Code Sample, a copy-pastable example if possible
df = pd.DataFrame(np.random.randn(10000, 4), columns=list('ABCD'))
df.to_hdf('no.string.save.once.h5', 'w')
df.to_hdf('no.string.save.twice.h5', 'w')
df.to_hdf('no.string.save.twice.h5', 'w')
add string columns
df2 = df.copy()
df2['E'] = 'this_is_a_string'
df2['F'] = 'this is another string'
df2.to_hdf('with.string.save.once.h5', 'w')
df2.to_hdf('with.string.save.twice.h5', 'w')
df2.to_hdf('with.string.save.twice.h5', 'w')
df2.to_hdf('with.string.save.three-times.h5', 'w') df2.to_hdf('with.string.save.three-times.h5', 'w') df2.to_hdf('with.string.save.three-times.h5', 'w')
Problem description
In the above example, df is a data frame with no string columns. It is saved once to path 'no.string.save.once.h5'; and saved twice to the path 'no.string.save.twice.h5'. The file sizes are the same, which is what we expect:
407208 no.string.save.once.h5 407208 no.string.save.twice.h5
However, if the dataframe has string columns (e.g. df2), then saving it twice to the same path will increase the file size:
1979728 with.string.save.once.h5 2501240 with.string.save.twice.h5 3022752 with.string.save.three-times.h5
This surprises me because it seems to be saying that before I save an h5 file in "write" mode, I should really make sure that file is deleted from disk. Otherwise, if I keep writing to the same path multiple times, the file size will keep blowing up.
pd.show_versions()
INSTALLED VERSIONS
commit: None python: 2.7.8.final.0 python-bits: 64 OS: Linux OS-release: 3.0.38-0.5-default machine: x86_64 processor: x86_64 byteorder: little LC_ALL: None LANG: C
pandas: 0.17.1 nose: 1.3.6 pip: 1.5.6 setuptools: 0.6 Cython: 0.21.1 numpy: 1.9.3 scipy: 0.16.1 statsmodels: 0.6.1 IPython: 4.0.1 sphinx: 1.2.2 patsy: 0.3.0 dateutil: 2.3 pytz: 2015.4 blosc: None bottleneck: 0.8.0 tables: 3.2.2 numexpr: 2.4 matplotlib: 1.4.3 openpyxl: 2.0.4 xlrd: 0.9.0 xlwt: 0.7.4 xlsxwriter: 0.7.3 lxml: 3.4.4 bs4: 4.3.2 html5lib: None httplib2: None apiclient: None sqlalchemy: 0.9.7 pymysql: 0.6.2.None psycopg2: None Jinja2: None
Comment From: chris-b1
There is something a little strange going on here (actually the first case might be the bug), but you are not passing mode='w'
, the second positional parameter to to_hdf
is the key that the object will be stored under.
If you use mode='w'
this does work (i.e. file size doesn't increase).

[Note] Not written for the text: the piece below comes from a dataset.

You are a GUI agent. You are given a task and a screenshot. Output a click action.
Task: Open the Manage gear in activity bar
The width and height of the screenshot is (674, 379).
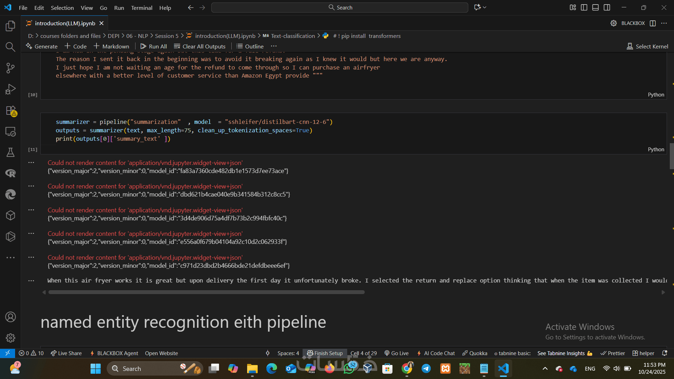coord(11,338)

df2.to_hdf('with.string.save.three-times.h5', 'df', mode='w')
df2.to_hdf('with.string.save.three-times.h5', 'df', mode='w')
df2.to_hdf('with.string.save.three-times.h5', 'df', mode='w')
In [66]: !dir *.h5
Volume in drive C is OS
Volume Serial Number is 4874-6764
05/12/2017 03:21 PM 407,192 no.string.save.once.h5
05/12/2017 03:21 PM 407,192 no.string.save.twice.h5
05/12/2017 03:22 PM 1,900,536 with.string.save.once.h5
05/12/2017 03:26 PM 1,900,536 with.string.save.three-times.h5
6 File(s) 8,020,112 bytes
0 Dir(s) 358,787,080,192 bytes free
Comment From: jreback
read the big red warning here:
http://pandas.pydata.org/pandas-docs/stable/io.html#delete-from-a-table
you are using w
as the key to save the frame as @chris-b1 notes. Then writing it again (default is 'a' for append). Causes the original key to be deleted and a new one written. since hdf5 does not reclaim space the file size will increase.
you can specify mode='w'
to rewrite the file if you would like.